• **What is expected**
Below are the records; copy each line in which "logo" can be found.

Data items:

----

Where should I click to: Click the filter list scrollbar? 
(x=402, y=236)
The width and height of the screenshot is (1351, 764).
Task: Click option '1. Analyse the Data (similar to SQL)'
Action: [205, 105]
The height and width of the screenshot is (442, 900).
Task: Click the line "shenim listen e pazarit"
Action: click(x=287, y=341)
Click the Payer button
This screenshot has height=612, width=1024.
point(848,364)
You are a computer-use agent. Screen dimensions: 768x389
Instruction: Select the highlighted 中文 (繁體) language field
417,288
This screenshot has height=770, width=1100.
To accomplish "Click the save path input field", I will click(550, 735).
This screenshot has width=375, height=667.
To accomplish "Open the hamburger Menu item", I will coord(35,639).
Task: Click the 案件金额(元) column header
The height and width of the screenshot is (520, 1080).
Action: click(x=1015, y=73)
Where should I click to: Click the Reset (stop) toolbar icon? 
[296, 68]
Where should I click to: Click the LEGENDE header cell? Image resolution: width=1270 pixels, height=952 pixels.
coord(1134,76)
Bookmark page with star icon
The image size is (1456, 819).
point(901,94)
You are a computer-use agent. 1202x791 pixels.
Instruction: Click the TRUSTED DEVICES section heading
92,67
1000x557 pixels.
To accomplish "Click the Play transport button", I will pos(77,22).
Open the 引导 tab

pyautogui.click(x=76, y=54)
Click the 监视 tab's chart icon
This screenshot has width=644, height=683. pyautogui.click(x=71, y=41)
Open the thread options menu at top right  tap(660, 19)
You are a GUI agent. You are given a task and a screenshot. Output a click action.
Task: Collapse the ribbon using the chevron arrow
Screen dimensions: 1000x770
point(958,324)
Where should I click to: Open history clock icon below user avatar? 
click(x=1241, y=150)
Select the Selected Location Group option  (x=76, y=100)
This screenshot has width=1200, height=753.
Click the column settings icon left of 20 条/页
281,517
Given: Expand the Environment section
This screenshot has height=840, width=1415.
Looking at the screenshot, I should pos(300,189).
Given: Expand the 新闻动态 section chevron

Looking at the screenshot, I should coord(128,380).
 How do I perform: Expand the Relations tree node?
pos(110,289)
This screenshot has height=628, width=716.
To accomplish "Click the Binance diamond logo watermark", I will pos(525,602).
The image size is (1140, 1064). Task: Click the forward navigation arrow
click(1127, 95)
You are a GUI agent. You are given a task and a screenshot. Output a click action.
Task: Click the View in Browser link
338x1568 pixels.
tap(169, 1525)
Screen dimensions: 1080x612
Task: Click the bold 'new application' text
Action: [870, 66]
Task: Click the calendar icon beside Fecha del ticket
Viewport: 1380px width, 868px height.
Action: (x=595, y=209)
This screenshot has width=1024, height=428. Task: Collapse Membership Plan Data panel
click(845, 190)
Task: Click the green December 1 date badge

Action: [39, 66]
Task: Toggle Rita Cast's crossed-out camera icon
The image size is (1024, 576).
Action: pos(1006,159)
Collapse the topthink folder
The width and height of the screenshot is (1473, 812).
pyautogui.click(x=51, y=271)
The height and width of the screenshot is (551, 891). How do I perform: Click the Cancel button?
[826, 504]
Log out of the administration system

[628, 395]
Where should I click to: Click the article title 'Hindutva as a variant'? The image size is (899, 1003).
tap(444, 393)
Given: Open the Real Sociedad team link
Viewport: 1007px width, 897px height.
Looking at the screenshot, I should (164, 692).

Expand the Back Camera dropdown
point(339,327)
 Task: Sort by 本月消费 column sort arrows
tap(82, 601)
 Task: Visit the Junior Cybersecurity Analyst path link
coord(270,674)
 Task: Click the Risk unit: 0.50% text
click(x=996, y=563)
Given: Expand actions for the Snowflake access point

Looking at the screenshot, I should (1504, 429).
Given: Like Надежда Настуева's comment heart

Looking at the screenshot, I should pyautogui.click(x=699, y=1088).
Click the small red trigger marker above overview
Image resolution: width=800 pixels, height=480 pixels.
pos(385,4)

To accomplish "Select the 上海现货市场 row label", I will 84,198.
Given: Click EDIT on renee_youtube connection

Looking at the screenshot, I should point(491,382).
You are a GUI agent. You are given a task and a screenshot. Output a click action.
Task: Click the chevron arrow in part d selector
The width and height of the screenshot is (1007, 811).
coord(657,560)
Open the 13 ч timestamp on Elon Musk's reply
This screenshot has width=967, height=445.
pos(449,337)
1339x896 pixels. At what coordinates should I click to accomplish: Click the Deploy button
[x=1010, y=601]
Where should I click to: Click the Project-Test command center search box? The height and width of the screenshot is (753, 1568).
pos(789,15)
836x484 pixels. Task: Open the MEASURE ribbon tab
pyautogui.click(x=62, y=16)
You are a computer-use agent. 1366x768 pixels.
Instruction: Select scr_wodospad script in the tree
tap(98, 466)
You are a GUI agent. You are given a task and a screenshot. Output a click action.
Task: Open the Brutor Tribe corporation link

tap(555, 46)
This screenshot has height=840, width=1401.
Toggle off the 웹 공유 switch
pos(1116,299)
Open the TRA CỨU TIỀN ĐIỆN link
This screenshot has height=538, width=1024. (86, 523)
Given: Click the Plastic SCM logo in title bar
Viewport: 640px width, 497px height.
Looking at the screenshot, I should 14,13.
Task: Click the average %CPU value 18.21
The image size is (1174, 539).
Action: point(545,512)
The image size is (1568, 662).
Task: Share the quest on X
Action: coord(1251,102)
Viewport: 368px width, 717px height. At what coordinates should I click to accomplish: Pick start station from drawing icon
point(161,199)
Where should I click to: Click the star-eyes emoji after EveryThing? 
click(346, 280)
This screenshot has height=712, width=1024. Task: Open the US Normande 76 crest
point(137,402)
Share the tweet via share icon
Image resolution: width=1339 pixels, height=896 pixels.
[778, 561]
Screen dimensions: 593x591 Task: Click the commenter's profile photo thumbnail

----

• **Task solution**
To accomplish "Click the Binance diamond logo watermark", I will pos(525,602).
Given: Click the Plastic SCM logo in title bar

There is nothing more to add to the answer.